Goal of the exercise
Copy word for word the part of the notes on binary exploitation below starting with "- By controlling" and going on through "to unexpected behavior.".

Selected extract
··········
Use file to determine if a binary is 64-bit or 32-bit
gdb cannot leverage setuid and setgid for privilege escalation attacks because it runs binaries with user permissions due to security reasons
Segmentation faults trigger when your input overwrites critical values in memory, one of which is the return address
- The CPU uses the instruction pointer register (rip) to keep track of the next instruction to execute
- When a function is called, the instruction pointer jumps to the first instruction of that function.
- However, because functions need to return to the point they were called from, the current value of the instruction pointer (the return address) must be saved before the jump. This saved return address is stored in memory---specifically, on the stack---so that the CPU can resume execution at the correct point after the function completes.
- By controlling the return address, we can redirect the program’s control flow, which can lead to arbitrary code execution
Format string: Exploiting printf-like functions to read/write memory.
Use-after-free: Using memory after it has been freed, leading to code execution.
Integer overflow: Causing an integer to wrap around, leading to unexpected behavior.
Understanding binaries
- Compiled form of a program that the OS loads to run as a process
- ELF binaries
  - Executable and Linkable Format
  - Standard file format for executables on Linux
  - Steps the OS takes to load ELF binary into memory and starts the process
    - Reading the ELF Header: An ELF binary starts with a header that contains important information about the structure of the file. This header includes details about the different sections of the binary, such as the text section (with contains the executable code) and the data section (which holds certain variables). The OS begins by reading this ELF header to understand how the binary is organized.
    - Mapping Sections into Virtual Memory: After reading the ELF header, the OS maps the various sections of the binary into the process’s virtual memory. This means that the OS allocates memory for each section and sets up the process’s virtual address space according to the instructions provided by the ELF file. For example:
      - The text section is mapped to a region of memory where the CPU can execute the code.
      - The data section is mapped to a separate region where variables and other data will be stored.
    - Setting Up the Process Environment: Once the sections are mapped into memory, the OS sets up the process’s environment. This includes initializing the stack, setting up the heap (for dynamic memory allocation), and preparing any necessary environment variables and command-line arguments.
    - Starting the Process: Finally, the OS transfers control to the entry point of the program, which is typically the main() function. At this point, the program begins executing its instructions.
  - Tools like readelf and objdump are useful for exploring the structure of ELF binaries
- File permissions and how setuid flag affects security
  - The setuid feature is helpful for tasks that require temporary elevated privileges, like accessing hardware or managing system resources. For example, commands like ping and sudo are setuid binaries. Fortunately, the OS has safeguards to prevent misuse, ensuring that an unprivileged user can’t simply write a program and use setuid to run it as root.
- Position Independent Executables (PIE) and how it affects exploit development
  - Some binaries are compiled to be position-independent, meaning that their code sections can be loaded at different memory locations each time the program runs
  - Called Position Independent Executables (PIE binaries)
··········
Given data
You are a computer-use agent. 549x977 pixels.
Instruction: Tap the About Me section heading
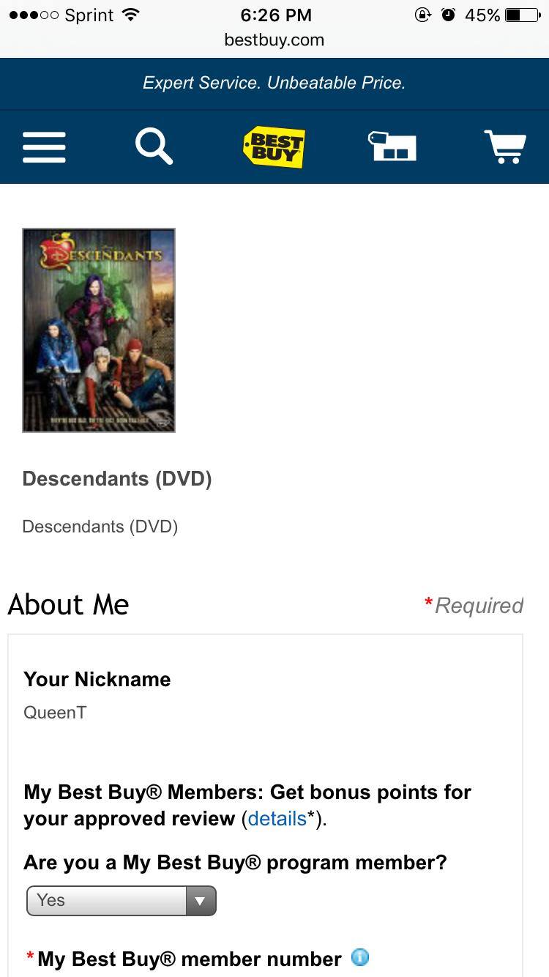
··········
Solution below
- By controlling the return address, we can redirect the program’s control flow, which can lead to arbitrary code execution
Format string: Exploiting printf-like functions to read/write memory.
Use-after-free: Using memory after it has been freed, leading to code execution.
Integer overflow: Causing an integer to wrap around, leading to unexpected behavior.